• EXCERPTED TEXT

##############################

What's to be made of this schemozzle?
The most obvious point is that Turnbull and his cabinet mishandled the business shockingly. They treated it too casually and underestimated the trouble Rudd, a person much disliked by many Coalition parliamentarians, might cause them. Moreover, cabinet's leaving it to the Prime Minister to decide is a dismaying flight from the kind of collective responsibility that's crucial in binding together the working of governments. The Financial Review's Phillip Coorey wrote: "It is unusual this was taken to cabinet in the first place." On the contrary, given the contentious nature of Rudd's nomination, there was every reason why it should have gone to cabinet even if, in the end, that lynchpin of the system shirked its responsibilities.
But Coorey's slip-up is of nothing compared to those of his Fairfax colleague, Peter Hartcher. He wrote: "The decision for the Turnbull cabinet is this: is it more important to snub Rudd or empower Australia?" That's an entirely false dichotomy. Rudd's ascension to the UN position should have nothing to do with Australian empowerment. Indeed, if any UN secretaries-general were to use the position to "empower" their countries, they would be abusing their powers.
Hartcher wrote: "Perhaps it wasn't explained to Turnbull. It's not a job offer ... it's not Turnbull's place to decide the suitability of the next secretary-general." After irrelevant observations about Turnbull not vetting members of the Olympic team (he's not asked to do so) but being happy to wish them luck, Hartcher went on to say "the Turnbull government has decided, without assessing the dozen others, to prejudge the contest and prejudge the Security Council".

##############################

• DATA SECTION

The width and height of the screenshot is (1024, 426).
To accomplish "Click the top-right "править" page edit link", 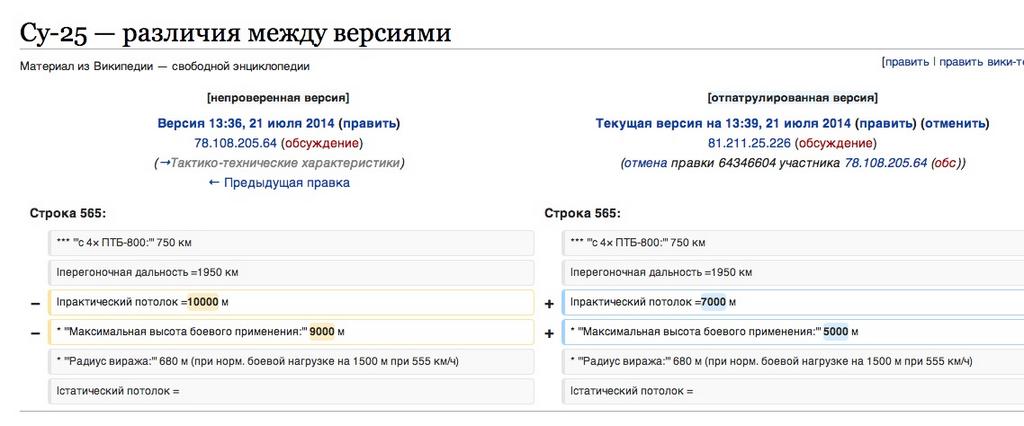I will [x=906, y=62].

##############################

• GOALS
- A) Please decide whether each statement agrees with the commentary on Rudd's UN nomination, answering yes or no and quoting the deciding words from it: (i) cabinet left the decision to the Prime Minister; (ii) the writer agrees with Coorey that taking the matter to cabinet was unusual; (iii) the writer calls Hartcher's question a false dichotomy.
- B) In the commentary on Rudd's UN nomination, which publication is Phillip Coorey identified with?

• ANSWERS PER TASK
- A)
(i) Yes: "cabinet's leaving it to the Prime Minister to decide"
(ii) No: "On the contrary, given the contentious nature of Rudd's nomination, there was every reason why it should have gone to cabinet"
(iii) Yes: "That's an entirely false dichotomy."

- B) The Financial Review.